## BEGIN

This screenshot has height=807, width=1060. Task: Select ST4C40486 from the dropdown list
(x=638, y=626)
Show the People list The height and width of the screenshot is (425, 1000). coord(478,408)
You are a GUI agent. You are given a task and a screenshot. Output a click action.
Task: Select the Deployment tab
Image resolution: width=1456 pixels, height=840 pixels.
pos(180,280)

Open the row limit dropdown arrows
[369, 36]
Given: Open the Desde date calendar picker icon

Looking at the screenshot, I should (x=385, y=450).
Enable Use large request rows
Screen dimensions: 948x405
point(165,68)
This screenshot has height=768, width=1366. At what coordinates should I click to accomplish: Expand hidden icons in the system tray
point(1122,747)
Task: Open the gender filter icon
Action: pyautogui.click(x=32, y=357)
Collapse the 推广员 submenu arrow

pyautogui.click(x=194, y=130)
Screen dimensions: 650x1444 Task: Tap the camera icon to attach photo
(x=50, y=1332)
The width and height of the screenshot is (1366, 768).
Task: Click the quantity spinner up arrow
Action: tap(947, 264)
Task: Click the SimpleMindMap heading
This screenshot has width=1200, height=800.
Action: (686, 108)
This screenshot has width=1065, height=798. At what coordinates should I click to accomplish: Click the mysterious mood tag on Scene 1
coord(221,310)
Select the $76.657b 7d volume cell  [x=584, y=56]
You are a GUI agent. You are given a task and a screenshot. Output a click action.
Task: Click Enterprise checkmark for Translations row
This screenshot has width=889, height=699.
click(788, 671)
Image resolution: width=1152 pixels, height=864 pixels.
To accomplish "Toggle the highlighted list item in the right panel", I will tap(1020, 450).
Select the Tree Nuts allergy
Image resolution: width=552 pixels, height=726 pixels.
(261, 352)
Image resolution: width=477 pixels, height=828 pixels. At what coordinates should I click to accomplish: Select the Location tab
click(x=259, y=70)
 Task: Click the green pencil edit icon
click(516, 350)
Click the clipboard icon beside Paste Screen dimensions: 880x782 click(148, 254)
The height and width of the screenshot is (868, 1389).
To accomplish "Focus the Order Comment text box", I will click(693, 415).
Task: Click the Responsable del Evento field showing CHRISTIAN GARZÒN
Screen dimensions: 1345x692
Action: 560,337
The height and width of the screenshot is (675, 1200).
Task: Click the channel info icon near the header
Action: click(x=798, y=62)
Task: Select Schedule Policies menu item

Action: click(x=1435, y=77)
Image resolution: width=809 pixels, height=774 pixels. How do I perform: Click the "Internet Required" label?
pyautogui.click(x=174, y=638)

## END

= WHAT TO PRODUCE =
Can you quote word for word everything from the line containing "Image resolution: width=1152" down to the line containing "Action: click(x=798, y=62)", with both of those lines included?

= THE REPLY =
Image resolution: width=1152 pixels, height=864 pixels.
To accomplish "Toggle the highlighted list item in the right panel", I will tap(1020, 450).
Select the Tree Nuts allergy
Image resolution: width=552 pixels, height=726 pixels.
(261, 352)
Image resolution: width=477 pixels, height=828 pixels. At what coordinates should I click to accomplish: Select the Location tab
click(x=259, y=70)
 Task: Click the green pencil edit icon
click(516, 350)
Click the clipboard icon beside Paste Screen dimensions: 880x782 click(148, 254)
The height and width of the screenshot is (868, 1389).
To accomplish "Focus the Order Comment text box", I will click(693, 415).
Task: Click the Responsable del Evento field showing CHRISTIAN GARZÒN
Screen dimensions: 1345x692
Action: 560,337
The height and width of the screenshot is (675, 1200).
Task: Click the channel info icon near the header
Action: click(x=798, y=62)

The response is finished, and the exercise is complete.